• **Source material**
____

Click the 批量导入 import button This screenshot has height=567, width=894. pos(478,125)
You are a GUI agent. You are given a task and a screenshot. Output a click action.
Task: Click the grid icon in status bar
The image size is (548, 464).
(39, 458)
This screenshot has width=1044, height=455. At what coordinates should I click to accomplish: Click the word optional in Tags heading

____

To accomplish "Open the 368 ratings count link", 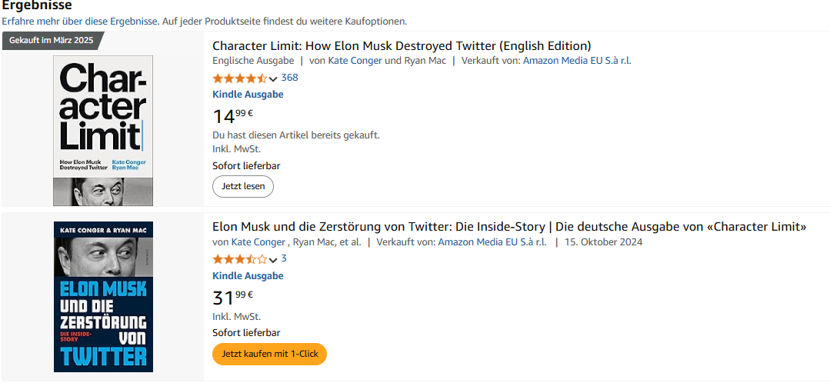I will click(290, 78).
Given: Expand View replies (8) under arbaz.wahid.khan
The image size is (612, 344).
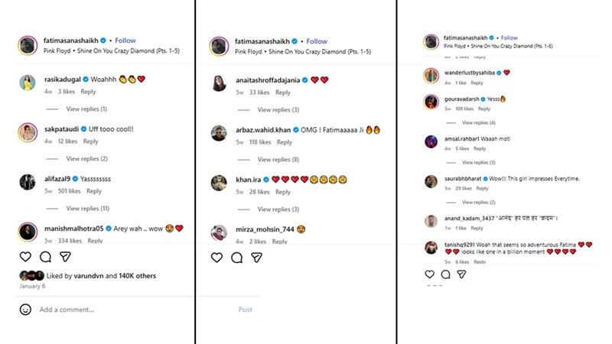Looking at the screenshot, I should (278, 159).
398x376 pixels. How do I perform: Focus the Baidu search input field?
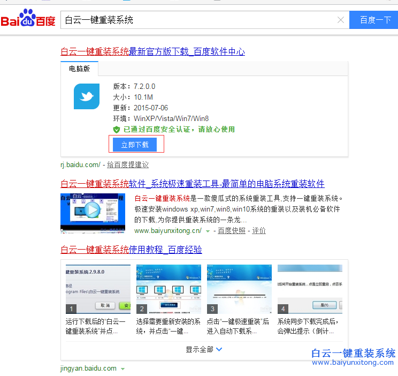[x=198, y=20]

____

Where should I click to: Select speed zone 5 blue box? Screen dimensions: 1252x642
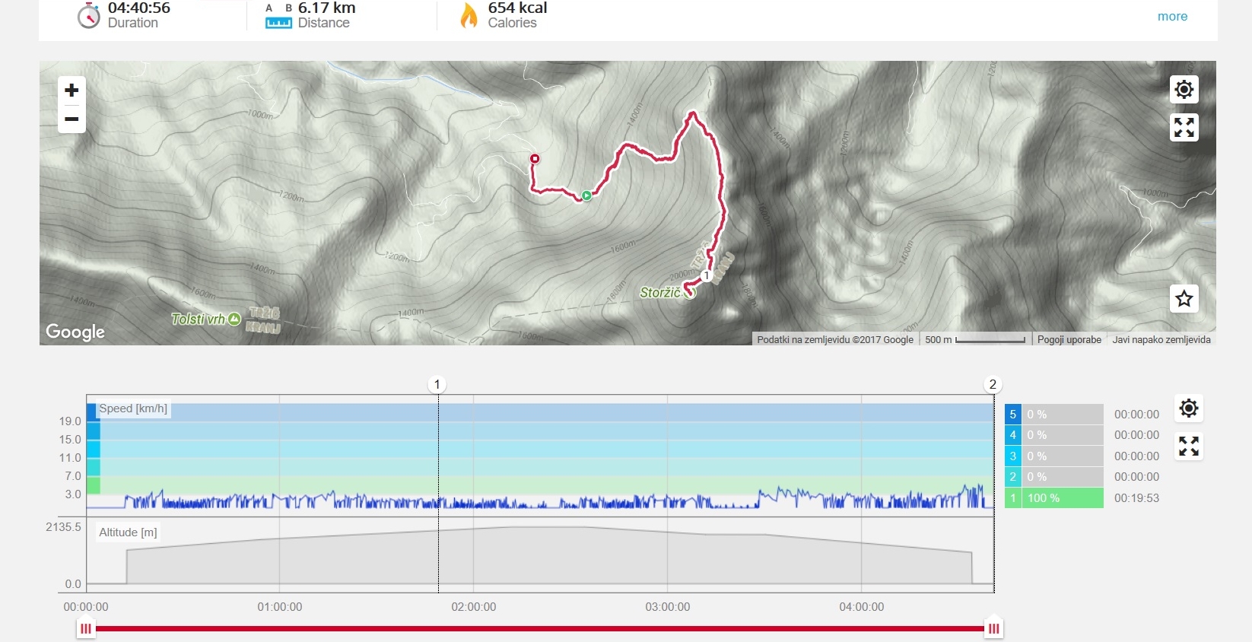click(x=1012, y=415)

____

• **Problem details**
Retype exactly the lines above, from the one with "Task: Click the grid icon in status bar" through the one with "This screenshot has width=1044, height=455.", inclusive.

• **Answer section**
Task: Click the grid icon in status bar
The image size is (548, 464).
(39, 458)
This screenshot has width=1044, height=455. At what coordinates should I click to accomplish: Click the word optional in Tags heading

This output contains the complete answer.